-- Task description --
Produce the records below again, word for word, but stop after the line that contains "Open the key".

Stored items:

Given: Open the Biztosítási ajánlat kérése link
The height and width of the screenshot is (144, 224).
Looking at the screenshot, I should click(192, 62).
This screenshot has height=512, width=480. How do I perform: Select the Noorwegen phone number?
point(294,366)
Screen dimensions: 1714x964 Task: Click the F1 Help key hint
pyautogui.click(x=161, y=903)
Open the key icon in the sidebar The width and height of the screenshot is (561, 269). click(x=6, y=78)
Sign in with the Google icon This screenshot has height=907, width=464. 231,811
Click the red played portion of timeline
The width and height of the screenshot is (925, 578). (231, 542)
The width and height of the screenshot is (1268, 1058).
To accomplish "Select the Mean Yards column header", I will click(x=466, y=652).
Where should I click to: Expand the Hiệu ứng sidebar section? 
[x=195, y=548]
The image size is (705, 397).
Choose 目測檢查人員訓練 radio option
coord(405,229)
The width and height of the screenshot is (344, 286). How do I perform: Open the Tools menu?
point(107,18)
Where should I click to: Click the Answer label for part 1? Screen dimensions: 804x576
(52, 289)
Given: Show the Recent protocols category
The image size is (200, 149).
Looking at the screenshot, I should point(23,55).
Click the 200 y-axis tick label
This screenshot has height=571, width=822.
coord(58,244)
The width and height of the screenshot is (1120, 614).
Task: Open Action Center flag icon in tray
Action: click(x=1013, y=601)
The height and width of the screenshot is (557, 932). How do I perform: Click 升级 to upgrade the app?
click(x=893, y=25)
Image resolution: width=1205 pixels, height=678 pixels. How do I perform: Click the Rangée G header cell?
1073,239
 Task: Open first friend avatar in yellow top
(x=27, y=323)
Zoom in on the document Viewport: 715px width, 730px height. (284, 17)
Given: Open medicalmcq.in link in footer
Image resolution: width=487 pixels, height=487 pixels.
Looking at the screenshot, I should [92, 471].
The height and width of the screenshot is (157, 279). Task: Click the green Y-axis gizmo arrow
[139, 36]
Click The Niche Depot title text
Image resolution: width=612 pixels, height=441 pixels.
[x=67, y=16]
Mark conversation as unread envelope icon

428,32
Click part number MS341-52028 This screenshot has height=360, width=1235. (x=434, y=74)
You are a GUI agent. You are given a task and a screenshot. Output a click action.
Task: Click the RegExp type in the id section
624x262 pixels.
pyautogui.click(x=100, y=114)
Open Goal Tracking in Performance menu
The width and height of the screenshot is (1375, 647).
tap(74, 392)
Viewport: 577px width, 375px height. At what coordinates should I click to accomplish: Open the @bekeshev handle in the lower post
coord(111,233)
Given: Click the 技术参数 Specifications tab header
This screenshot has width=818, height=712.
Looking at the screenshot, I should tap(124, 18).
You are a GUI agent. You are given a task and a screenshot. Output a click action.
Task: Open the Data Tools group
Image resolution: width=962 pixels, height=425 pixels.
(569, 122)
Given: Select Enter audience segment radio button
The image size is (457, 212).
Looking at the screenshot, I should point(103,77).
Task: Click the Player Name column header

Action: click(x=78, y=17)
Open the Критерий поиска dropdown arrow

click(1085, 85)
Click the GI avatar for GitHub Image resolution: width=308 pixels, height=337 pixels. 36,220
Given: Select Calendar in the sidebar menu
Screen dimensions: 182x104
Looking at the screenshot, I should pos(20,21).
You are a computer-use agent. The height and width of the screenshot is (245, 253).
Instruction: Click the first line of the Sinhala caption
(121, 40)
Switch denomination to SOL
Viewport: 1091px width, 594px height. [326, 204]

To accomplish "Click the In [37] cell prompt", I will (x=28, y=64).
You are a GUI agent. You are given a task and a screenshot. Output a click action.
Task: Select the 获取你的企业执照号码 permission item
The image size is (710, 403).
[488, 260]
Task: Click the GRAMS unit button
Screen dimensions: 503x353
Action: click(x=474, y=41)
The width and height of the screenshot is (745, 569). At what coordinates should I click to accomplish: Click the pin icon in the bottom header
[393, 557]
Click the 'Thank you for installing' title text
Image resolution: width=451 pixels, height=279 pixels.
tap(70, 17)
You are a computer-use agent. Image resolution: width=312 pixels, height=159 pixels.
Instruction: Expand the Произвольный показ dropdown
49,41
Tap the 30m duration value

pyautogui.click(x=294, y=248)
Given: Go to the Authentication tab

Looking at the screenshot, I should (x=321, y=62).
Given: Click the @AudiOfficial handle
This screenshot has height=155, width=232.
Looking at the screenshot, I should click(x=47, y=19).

-- Answer section --
Given: Open the Biztosítási ajánlat kérése link
The height and width of the screenshot is (144, 224).
Looking at the screenshot, I should click(192, 62).
This screenshot has height=512, width=480. How do I perform: Select the Noorwegen phone number?
point(294,366)
Screen dimensions: 1714x964 Task: Click the F1 Help key hint
pyautogui.click(x=161, y=903)
Open the key icon in the sidebar The width and height of the screenshot is (561, 269). click(x=6, y=78)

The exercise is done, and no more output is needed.